The datasource should be somewhere near there as well. -
6. Re: Chapter 4 - O'Reilly: TravelAgentRemote Not Bound
ezanih Mar 31, 2008 12:48 AM (in response to ezanih)Thanks, jwenting!
But bear in mind JBoss resides on the application server so you should not be able to access the database server from there. As for passwords (AND user names for that matter) being in plain text sitting in configuration files, I think this is not the way especially since JE22 are serving among the largest Fortune companies.
It doesn't seem to be the slash. It was still there when my EJB 3.0 app "suddenly" worked. I still don't know the reason why but I took out a lot of unnecessary stuff such as ejb-jar .xml, jboss.xml files but the sample still cannot run without altering the original book code of GetInitialContext() to using the Properties approach so I think there may be an error in the book. -
7. Re: Chapter 4 - O'Reilly: TravelAgentRemote Not Bound
jwenting Mar 31, 2008 4:34 AM (in response to ezanih)well, it needs to be stored somewhere in a way that the server can read...
It can't store it in the database as it would need to have it to access it, a clear paradox.
If it were to store it in encrypted form it would need to store the decryption key somewhere where it could be read.
Server security is always more about physical security and access control than it is about encrypting information.
If the bad guys can't get to the machine (physically or through a remote login) they can't access the information on it.
So if your server room is locked and the servers behind a DMZ, with only trusted persons in your company having shell accounts, there is really no problem.
Those trusted people are likely the same people who are also trusted with database accounts (and probably a smaller set than those who have database accounts).
Of course you should ideally not have your application servers use database accounts that can do anything more than strictly needed to do their work.
So no system accounts are to be used by application servers, only user accounts with maybe limited DBA functionality (create table, alter table, etc.) within their own schemas. -
8. Re: Chapter 4 - O'Reilly: TravelAgentRemote Not Bound
jaikiran Mar 31, 2008 5:36 AM (in response to ezanih)"ezanih" wrote:
One thing I have to tell you is : I don't think its wise to be exposing user names and passwords in plain text in one of your config files for the world to view!!!

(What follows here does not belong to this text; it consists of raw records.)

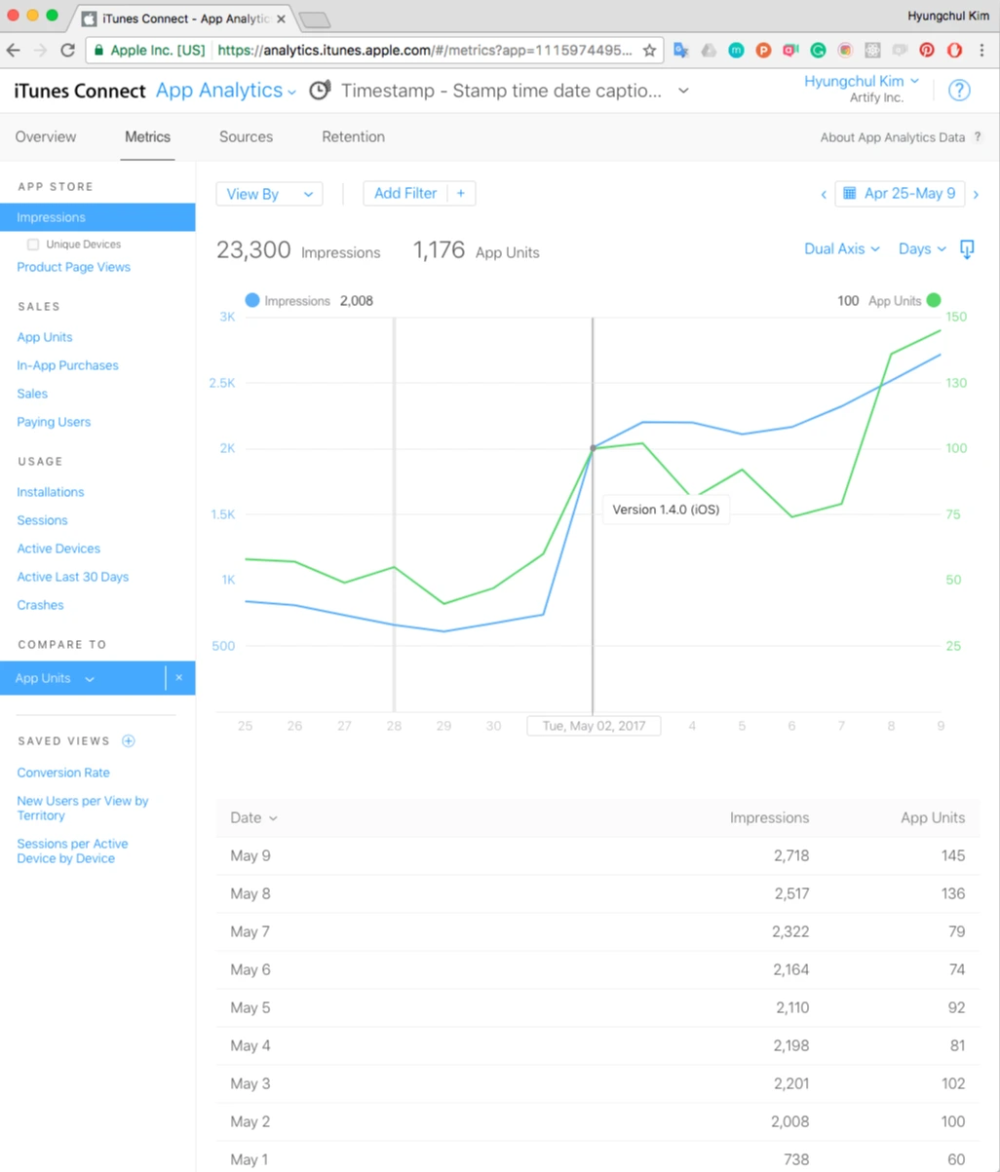Screen dimensions: 1000x1172
Task: Reload the page in the browser
Action: click(x=67, y=51)
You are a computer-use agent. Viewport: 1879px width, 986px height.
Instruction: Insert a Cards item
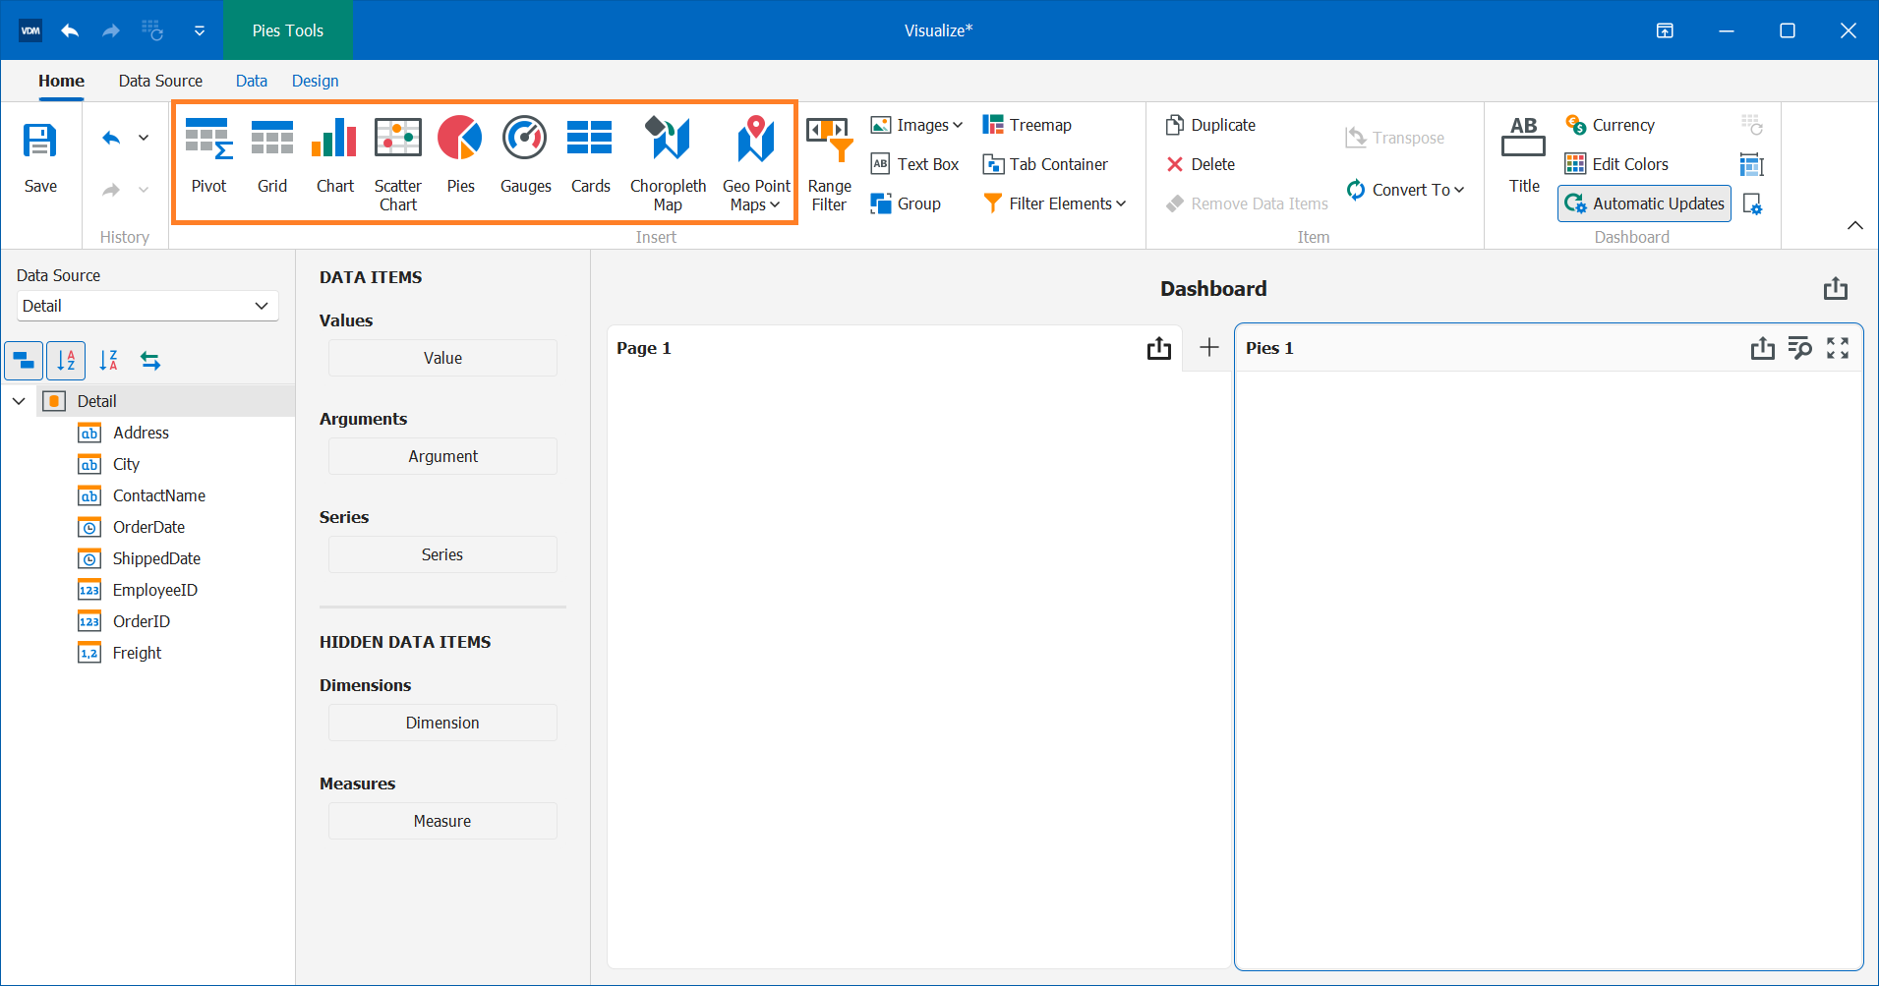pyautogui.click(x=590, y=157)
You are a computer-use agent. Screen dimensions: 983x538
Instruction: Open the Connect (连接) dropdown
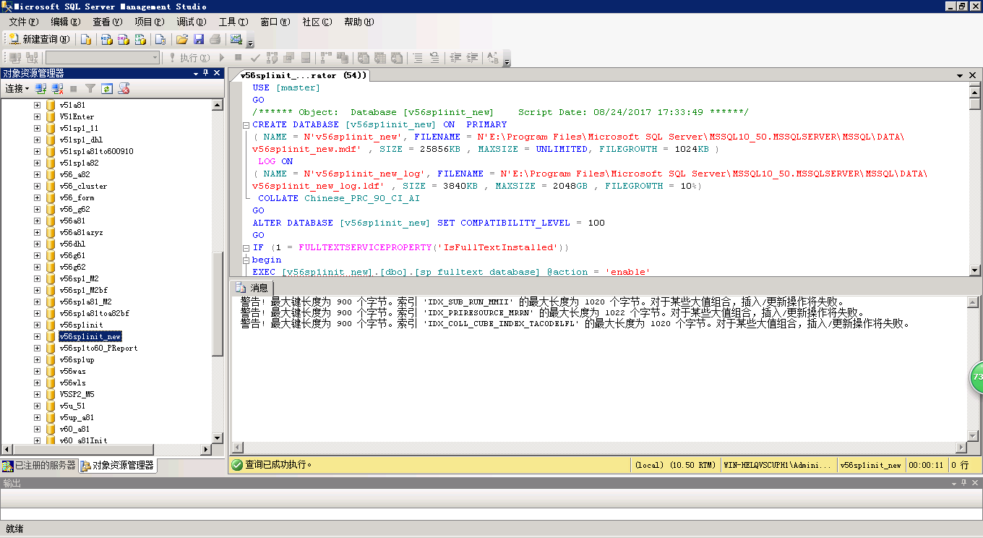(17, 88)
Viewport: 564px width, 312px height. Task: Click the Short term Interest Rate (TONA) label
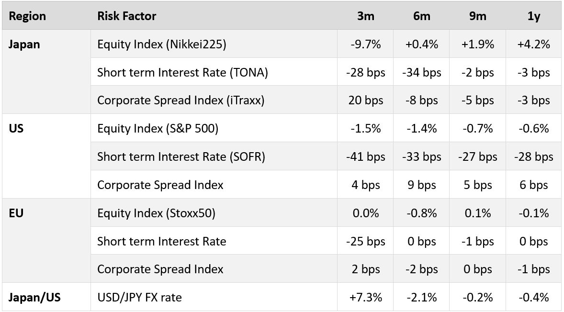(182, 73)
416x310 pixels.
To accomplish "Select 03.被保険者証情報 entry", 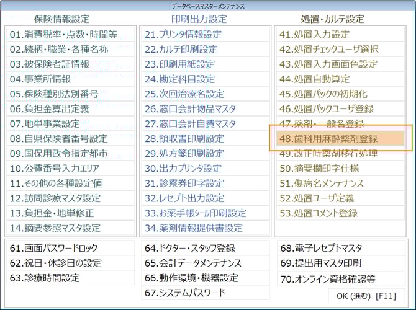I will 50,64.
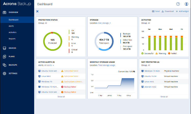This screenshot has width=191, height=114.
Task: Change Monthly Storage Usage location selector
Action: pyautogui.click(x=107, y=65)
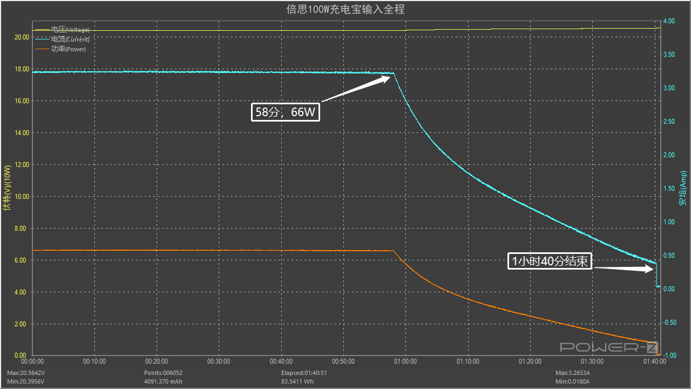Screen dimensions: 691x389
Task: Select the Elapsed:01:40:51 readout
Action: click(304, 373)
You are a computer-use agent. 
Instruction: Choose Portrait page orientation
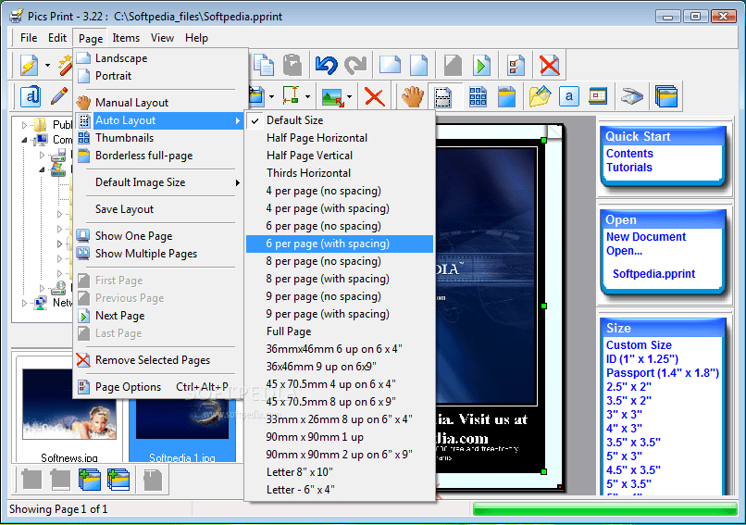[x=113, y=76]
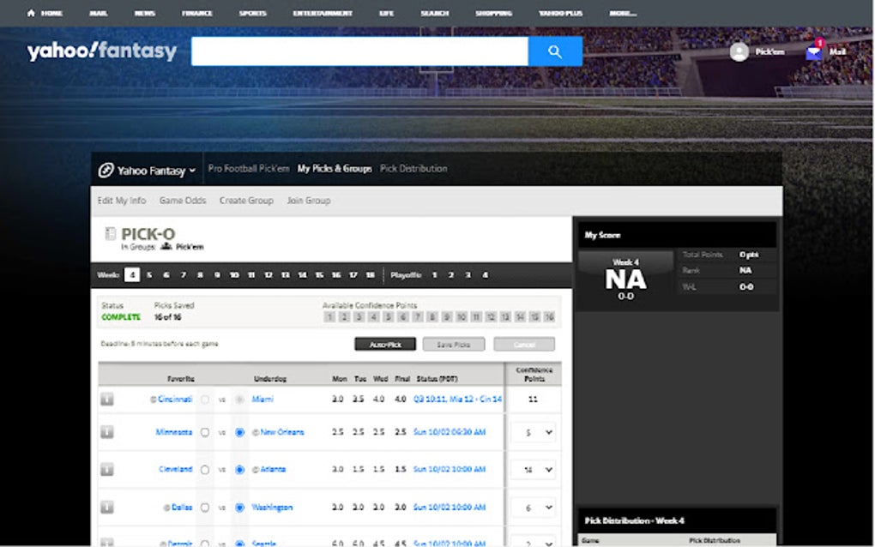Image resolution: width=875 pixels, height=547 pixels.
Task: Select Miami as your pick
Action: (240, 399)
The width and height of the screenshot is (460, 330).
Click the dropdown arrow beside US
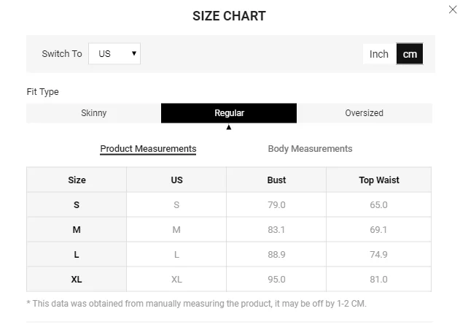pyautogui.click(x=134, y=53)
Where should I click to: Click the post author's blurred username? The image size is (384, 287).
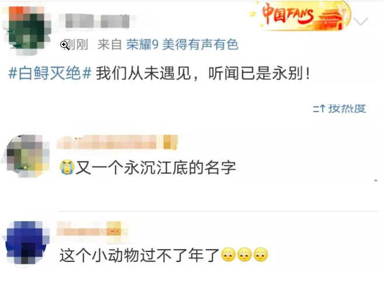click(97, 21)
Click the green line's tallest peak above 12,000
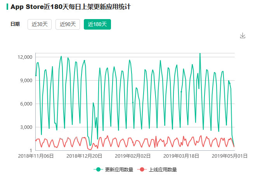The image size is (253, 176). coord(200,54)
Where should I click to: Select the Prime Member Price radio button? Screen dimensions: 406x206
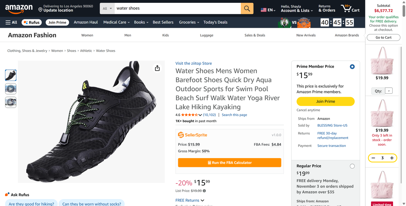click(352, 67)
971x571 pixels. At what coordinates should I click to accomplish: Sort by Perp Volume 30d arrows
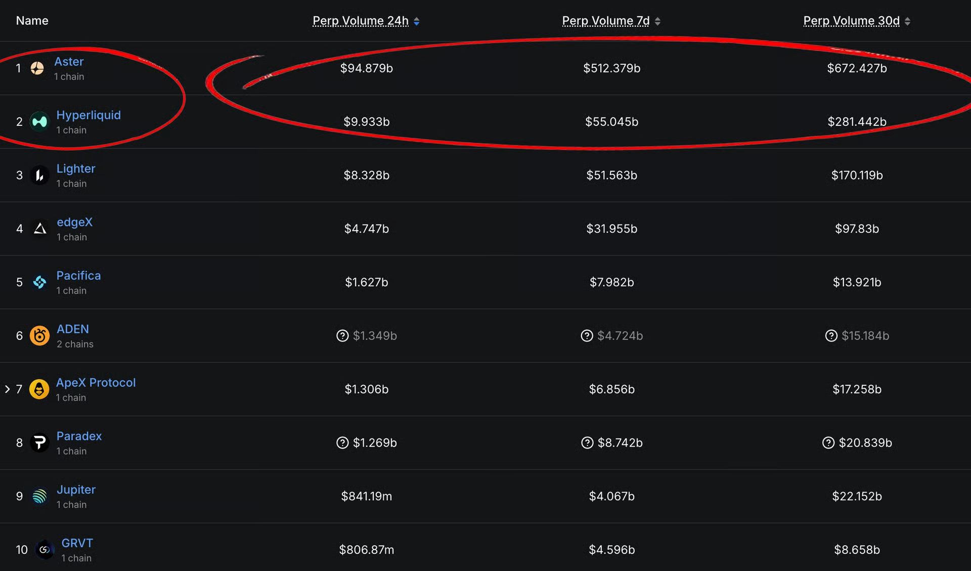[x=908, y=21]
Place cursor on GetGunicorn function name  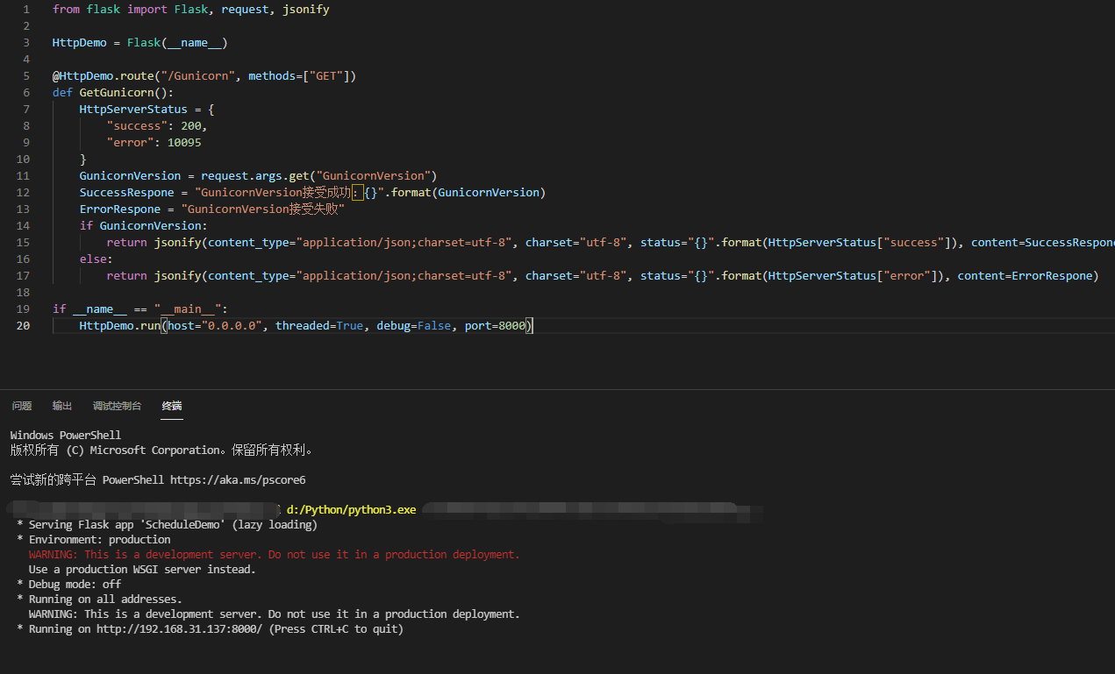(118, 92)
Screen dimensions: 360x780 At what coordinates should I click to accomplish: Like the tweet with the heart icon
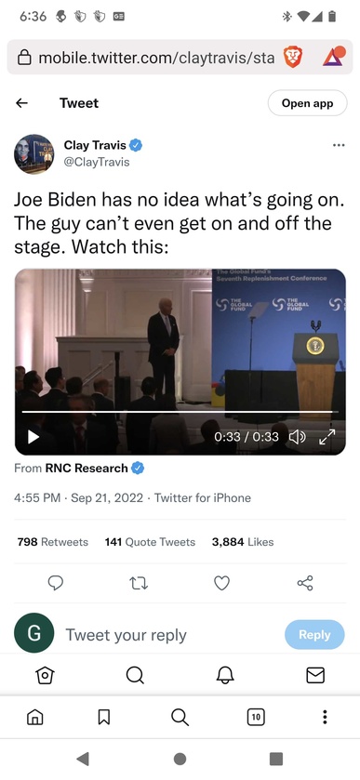[x=221, y=583]
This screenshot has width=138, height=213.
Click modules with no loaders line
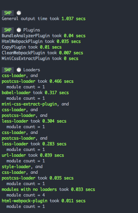pos(48,189)
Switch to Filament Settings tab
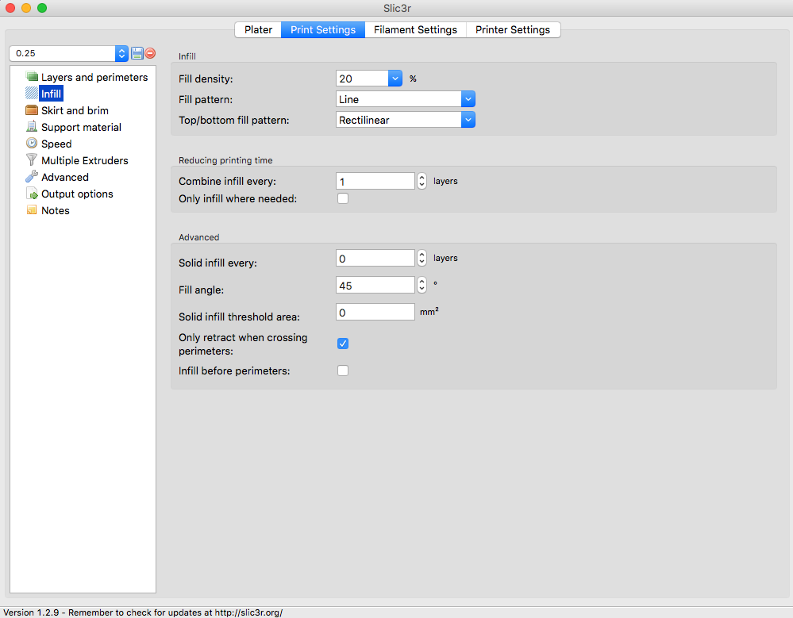 [415, 29]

See this http://wiki.jboss.org/wiki/Wiki.jsp?page=EncryptingDataSourcePasswordsDang! This editor is definitely missing out the bit.
While posting xml content or logs or code, remember to wrap it in a code block using the Code button in the message editor window. Use the Preview button to make sure your post is correctly formatted. -
9. Re: Chapter 4 - O'Reilly: TravelAgentRemote Not Bound
ezanih Apr 1, 2008 1:41 AM (in response to ezanih)Ok, I guess this is new knowledge to me. Probably a hackers motive is to just access the application server and open the hibernate.properties or hibernate.cfg.xml or -ds.xml. I'm not a hacker by the way!
It's the same with Microsoft's ASP. This server-script is plain text and you still have to connect to the database at one point in code, giving the user name and password in plain text.